Не всех удалось собрать: одни ушли по своим дворам, других не могли добудиться, – спали крепким сном после тяжелой дороги.
Оправляя кафтаны, приглаживая длинные кудри, туже затягивая пояса, дружинники поднимались по скрипевшим ступеням в знакомую издавна гридницу. Все, казалось, на месте, как раньше бывало: и большие образа в углу в серебряных ризах, и скамьи, крытые червленым аксамитом. Так же сквозь обледенелые слюдяные оконца пробивались солнечные лучи и веселыми пятнами играли на широкой скатерти, расшитой мудреным узором.

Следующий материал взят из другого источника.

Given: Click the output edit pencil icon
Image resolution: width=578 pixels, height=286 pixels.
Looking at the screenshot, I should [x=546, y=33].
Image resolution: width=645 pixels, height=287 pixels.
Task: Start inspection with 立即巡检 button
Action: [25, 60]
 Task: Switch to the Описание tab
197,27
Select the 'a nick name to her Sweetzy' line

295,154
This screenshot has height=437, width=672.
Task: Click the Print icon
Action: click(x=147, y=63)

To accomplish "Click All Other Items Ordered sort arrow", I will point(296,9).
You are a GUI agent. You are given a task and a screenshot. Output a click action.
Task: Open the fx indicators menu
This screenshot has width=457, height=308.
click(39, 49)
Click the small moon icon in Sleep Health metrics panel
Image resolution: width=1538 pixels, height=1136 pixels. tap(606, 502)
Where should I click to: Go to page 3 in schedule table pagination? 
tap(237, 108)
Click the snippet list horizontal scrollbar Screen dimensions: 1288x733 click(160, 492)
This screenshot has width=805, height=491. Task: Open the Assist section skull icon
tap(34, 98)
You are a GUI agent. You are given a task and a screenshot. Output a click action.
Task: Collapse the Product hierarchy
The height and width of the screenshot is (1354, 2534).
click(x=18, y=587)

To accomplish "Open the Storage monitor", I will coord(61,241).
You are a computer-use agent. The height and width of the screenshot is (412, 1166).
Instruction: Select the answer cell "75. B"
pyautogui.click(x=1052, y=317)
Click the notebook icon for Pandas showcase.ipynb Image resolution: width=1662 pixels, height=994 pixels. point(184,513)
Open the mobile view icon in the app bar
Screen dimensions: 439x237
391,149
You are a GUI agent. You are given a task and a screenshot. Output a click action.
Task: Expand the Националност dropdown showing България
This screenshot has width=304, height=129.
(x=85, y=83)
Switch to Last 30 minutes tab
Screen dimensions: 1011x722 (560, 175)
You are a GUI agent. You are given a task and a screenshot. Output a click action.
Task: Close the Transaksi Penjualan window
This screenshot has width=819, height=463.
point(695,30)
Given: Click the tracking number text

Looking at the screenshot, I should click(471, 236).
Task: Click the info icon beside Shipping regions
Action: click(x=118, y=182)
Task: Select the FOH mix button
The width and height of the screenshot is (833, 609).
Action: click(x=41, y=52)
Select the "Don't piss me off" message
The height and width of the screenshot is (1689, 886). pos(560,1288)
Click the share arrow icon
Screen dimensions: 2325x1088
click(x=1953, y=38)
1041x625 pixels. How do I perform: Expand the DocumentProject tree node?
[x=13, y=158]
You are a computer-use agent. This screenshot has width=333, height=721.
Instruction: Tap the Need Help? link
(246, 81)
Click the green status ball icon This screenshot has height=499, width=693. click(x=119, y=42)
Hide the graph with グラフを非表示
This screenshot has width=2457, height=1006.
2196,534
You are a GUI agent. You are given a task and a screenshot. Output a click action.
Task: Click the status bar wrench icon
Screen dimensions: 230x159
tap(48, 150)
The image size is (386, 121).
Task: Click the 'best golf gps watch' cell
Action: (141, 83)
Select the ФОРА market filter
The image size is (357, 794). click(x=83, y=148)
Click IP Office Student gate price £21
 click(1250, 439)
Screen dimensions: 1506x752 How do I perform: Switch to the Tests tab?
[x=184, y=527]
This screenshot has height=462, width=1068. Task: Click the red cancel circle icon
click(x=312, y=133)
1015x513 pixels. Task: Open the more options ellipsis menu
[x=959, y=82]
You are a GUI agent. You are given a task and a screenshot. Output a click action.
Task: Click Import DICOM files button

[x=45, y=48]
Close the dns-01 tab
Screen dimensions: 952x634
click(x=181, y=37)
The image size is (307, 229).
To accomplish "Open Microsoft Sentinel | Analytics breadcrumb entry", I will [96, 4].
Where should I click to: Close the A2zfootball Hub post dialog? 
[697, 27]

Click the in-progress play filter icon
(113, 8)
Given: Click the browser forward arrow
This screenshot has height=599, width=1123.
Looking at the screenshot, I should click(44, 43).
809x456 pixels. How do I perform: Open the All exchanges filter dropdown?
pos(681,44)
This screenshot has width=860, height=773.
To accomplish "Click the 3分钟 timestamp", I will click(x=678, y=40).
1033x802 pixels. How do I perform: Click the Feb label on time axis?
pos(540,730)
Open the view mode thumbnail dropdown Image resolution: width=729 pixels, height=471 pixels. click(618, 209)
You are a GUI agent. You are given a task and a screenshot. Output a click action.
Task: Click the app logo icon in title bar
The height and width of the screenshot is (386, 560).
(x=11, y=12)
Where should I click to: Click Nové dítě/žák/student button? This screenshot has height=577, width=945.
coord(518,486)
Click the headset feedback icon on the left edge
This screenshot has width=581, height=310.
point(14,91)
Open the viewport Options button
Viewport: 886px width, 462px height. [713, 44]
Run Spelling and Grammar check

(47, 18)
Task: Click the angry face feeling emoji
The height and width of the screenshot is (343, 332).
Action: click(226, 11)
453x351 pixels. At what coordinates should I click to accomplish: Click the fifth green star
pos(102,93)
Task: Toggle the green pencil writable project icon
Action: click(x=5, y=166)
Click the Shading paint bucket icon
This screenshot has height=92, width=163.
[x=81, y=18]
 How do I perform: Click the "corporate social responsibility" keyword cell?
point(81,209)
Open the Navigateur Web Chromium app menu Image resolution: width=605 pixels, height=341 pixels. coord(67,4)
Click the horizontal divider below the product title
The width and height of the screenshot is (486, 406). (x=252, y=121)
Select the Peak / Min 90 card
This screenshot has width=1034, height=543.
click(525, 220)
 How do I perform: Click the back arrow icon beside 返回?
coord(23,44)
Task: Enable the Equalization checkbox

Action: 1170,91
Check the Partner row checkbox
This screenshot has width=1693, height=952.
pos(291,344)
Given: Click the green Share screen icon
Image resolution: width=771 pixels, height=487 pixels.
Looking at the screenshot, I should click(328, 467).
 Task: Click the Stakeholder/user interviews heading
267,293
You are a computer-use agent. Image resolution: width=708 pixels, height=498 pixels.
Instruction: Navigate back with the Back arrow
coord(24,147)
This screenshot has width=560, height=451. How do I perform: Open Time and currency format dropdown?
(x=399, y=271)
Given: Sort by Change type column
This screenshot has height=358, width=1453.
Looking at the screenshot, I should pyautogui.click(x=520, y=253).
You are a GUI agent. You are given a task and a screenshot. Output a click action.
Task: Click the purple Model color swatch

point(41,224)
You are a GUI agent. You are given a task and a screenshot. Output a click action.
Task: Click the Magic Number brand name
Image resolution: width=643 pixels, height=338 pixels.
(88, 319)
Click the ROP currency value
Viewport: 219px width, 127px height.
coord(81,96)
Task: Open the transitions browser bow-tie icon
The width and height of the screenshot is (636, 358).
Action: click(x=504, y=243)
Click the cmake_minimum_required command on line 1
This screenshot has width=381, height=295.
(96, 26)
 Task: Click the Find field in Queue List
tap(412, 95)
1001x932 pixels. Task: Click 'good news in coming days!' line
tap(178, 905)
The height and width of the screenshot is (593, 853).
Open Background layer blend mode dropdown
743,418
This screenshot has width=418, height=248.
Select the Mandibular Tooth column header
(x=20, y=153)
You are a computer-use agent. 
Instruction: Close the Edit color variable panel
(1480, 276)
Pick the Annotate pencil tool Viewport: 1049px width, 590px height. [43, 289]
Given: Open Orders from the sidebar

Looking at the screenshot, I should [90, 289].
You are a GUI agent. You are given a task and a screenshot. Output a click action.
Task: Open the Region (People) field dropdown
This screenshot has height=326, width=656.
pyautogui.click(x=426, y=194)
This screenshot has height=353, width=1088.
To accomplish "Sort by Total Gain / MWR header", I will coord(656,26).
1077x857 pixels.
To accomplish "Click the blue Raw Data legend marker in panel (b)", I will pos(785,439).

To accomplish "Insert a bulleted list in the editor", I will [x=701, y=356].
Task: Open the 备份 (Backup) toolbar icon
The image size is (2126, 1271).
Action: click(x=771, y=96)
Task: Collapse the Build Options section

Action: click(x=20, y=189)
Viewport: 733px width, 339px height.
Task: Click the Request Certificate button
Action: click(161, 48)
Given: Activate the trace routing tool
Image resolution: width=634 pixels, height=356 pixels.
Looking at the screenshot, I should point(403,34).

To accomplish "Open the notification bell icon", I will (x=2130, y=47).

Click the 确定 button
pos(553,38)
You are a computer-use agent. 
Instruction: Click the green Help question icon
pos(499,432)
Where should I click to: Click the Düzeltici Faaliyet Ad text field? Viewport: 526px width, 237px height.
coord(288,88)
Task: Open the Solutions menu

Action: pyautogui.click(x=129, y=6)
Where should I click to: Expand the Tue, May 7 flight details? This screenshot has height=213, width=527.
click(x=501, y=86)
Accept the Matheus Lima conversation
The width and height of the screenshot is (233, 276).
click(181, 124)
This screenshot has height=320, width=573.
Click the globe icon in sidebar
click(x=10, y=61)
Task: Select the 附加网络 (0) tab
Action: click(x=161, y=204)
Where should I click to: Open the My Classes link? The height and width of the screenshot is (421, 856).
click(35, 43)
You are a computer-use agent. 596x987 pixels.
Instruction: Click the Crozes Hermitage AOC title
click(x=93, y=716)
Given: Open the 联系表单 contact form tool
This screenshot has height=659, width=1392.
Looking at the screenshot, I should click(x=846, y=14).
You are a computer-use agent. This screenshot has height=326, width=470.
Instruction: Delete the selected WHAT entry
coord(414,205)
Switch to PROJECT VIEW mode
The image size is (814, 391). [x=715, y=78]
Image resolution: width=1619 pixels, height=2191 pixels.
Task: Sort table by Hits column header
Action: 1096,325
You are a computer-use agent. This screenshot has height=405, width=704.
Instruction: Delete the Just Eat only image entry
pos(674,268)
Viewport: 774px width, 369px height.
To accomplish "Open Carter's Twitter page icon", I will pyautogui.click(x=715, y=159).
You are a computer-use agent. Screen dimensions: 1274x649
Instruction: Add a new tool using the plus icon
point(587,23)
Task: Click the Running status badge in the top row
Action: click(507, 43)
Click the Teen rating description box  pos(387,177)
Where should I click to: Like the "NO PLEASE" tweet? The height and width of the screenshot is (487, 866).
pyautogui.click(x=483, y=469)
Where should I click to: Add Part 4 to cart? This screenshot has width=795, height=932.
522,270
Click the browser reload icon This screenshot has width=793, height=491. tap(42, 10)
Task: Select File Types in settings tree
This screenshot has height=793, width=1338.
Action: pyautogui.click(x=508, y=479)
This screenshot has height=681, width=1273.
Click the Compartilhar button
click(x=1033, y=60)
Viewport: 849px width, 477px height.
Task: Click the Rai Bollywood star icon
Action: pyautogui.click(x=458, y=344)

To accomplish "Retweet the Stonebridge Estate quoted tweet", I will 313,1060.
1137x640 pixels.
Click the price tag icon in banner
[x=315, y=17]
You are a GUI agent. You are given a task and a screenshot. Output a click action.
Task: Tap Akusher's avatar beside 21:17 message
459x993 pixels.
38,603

Еще утром, повидав всех домашних, Гаврила Олексич собрался пойти к Александру Ярославичу, чтобы подробно рассказать ему о своей поездке к Батыю, но узнал, что князь на охоте и вернется в Новгород только дня через два. Значит, тем временем можно было заняться своими делами и отдохнуть.
Сейчас, без кафтана, в расстегнутой рубашке, с голой грудью, на которой виднелась серебряная цепочка с иконкой и ладанкой, он сидел, откинувшись назад, в красном углу, широко расставив на медвежьей шкуре длинные босые ноги. Татарские пестрые сафьяновые сапоги небрежно валялись под скамьей.
Он тяжело дышал и обводил угрюмым взглядом входивших, которые ему низко кланялись и становились кучкой близ двери. Возле Гаврилы Олексича, на краю стола, красовалась большая деревянная ендова и чеканной работы ковшик.
– Здравствуй на многие лета, Гаврила Олексич, – сказал старший из дружинников, высокий и степенный, поглаживая густую рыжеватую бороду и пытливо всматриваясь в побледневшее, но по-прежнему красивое лицо Гаврилы, то и дело облизывавшего сухие, воспаленные губы.
– Здравствуйте, ребятушки! – воскликнул тот, будто очнувшись от забытья. – Садитесь поближе. Сейчас потолкуем. Эй, челядь! Подайте новый жбан с медом и чаши, да не малые, а побольше.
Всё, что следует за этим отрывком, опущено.